EP: What was the recording process for ‘7 Blood’ like? What was the inspiration for it?
BJ: It was recorded in London. Most of it was recorded in my studio in King’s Cross surrounded by different producers. The inspiration for the title track came from the time a couple of years ago when I was bitten by a tick, it was inspired by my fight against the Lyme virus. I was also working on a film called ‘Pylon’, by Jono Smith, a film about cyber warfare. So I thought it was interesting to explore the two viruses; biological and digital. And the name ‘7 Blood’ comes from a herb I pick up from a mountain side in Spain to fight the virus. So that’s where the inspiration came from in the first place.
EP: Would you say your music is mostly based off personal experiences or do you take creative liberties with it?
BJ: Generally, it’s based off personal experiences. I could read an article in the newspaper and borrow ideas from that. So yeah generally it comes from personal experiences.
EP: What is your personal favourite track off the album, and why?
BJ: ‘Not Enough’ would be my favourite. When you’re recording an album often the song you thought was going to be the best doesn’t turn out that way, and the song that comes out of nowhere ends up being the best. ‘Not Enough’ was that kind of track for me.

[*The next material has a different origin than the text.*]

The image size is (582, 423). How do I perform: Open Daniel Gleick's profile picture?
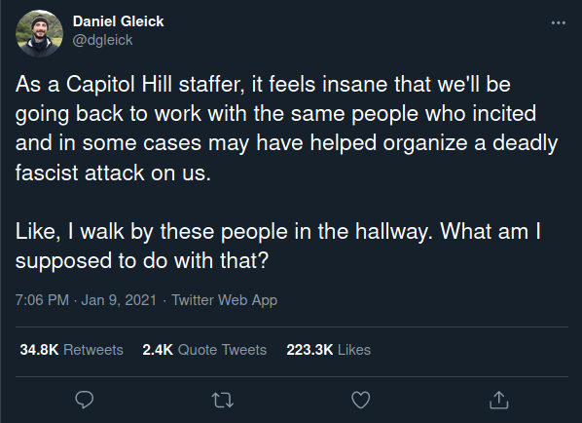(x=39, y=33)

EP: Who or what inspires you both professionally and on a personal level?
BJ: Inspiration comes from simple things, like hearing a rhythm, movement, travelling or watching a great film. It can be from some form of escape, which puts you in a different zone for some time, and that’s when the gems come to you.
EP: Would you say this album is that kind of gem? Or has it been a long time in the making?
BJ: Yeah it is one of those albums that started and exponentially came into its own really quickly. Between my first album, ‘Hotel’ and now I’ve explored a lot of different genres and I think with this album I’ve kind of gone back to my roots.
EP: What made you want to go back to your roots? What inspired that?
BJ: It came from the quick and simple thought not to think about genres. It was just about working on the song without making it about this sound or that sound. It was being organic and honest really.
EP: How do you describe your sound? And how has it evolved?
BJ: I was signed to Boy George’s label and he coined a phrase. He said I was the bastard son of Jim Morrison and Desi Arnaz with a shot of tequila, and I thought that was pretty good! And yeah its slightly evolved. I’ve moved away from my influences, but there’s still an essence of it.
EP: If listeners could take away one message from your music, what would you want that to be?
BJ: I hope that they can visit an imaginary place with my music. I hope it offers some kind of escape from their normal lives. We all experience mediocrity at times, and life is often very normal, so I hope it offers a great escape. That’s not really a message, but it’s an experience.
EP: What’s been a really memorable moment in your career so far? And what’s next for you?
BJ: What’s next is a tour of Germany, and then New Zealand and Australia. So that’s my focus for now. Memorable moment would be when I was signed to Boy George’s label, and he would swap songs with Bowie. He sent him some of my songs and I got an email from Bowie, saying these are nice songs. That was a nice moment!
EP: Speaking of tours, I know you’ve toured quite a lot. What’s a personal favourite place you’ve been to? And are there any places you’d like to visit in the future?
BJ: A favourite of mine was Bolivia. It was amazing. The silk plains and the deserts. Argentina as well. A place I’d really like to visit would be Mongolia.
EP: Finally, what’s one question no one’s ever asked in an interview you wished you were asked?
BJ: “Why do you do it?”. That’s something no one asks.
EP: So why do you do it?
BJ:It goes back to my answer of escapism. You make so many sacrifices for the sake of your art form, so sometimes it’s like ‘why do I do it?’. I tried stopping for a few years because I thought there was nothing left, but I couldn’t stop it. Even if the road is tricky, I couldn’t stop doing this. You’ve just got to keep going with it.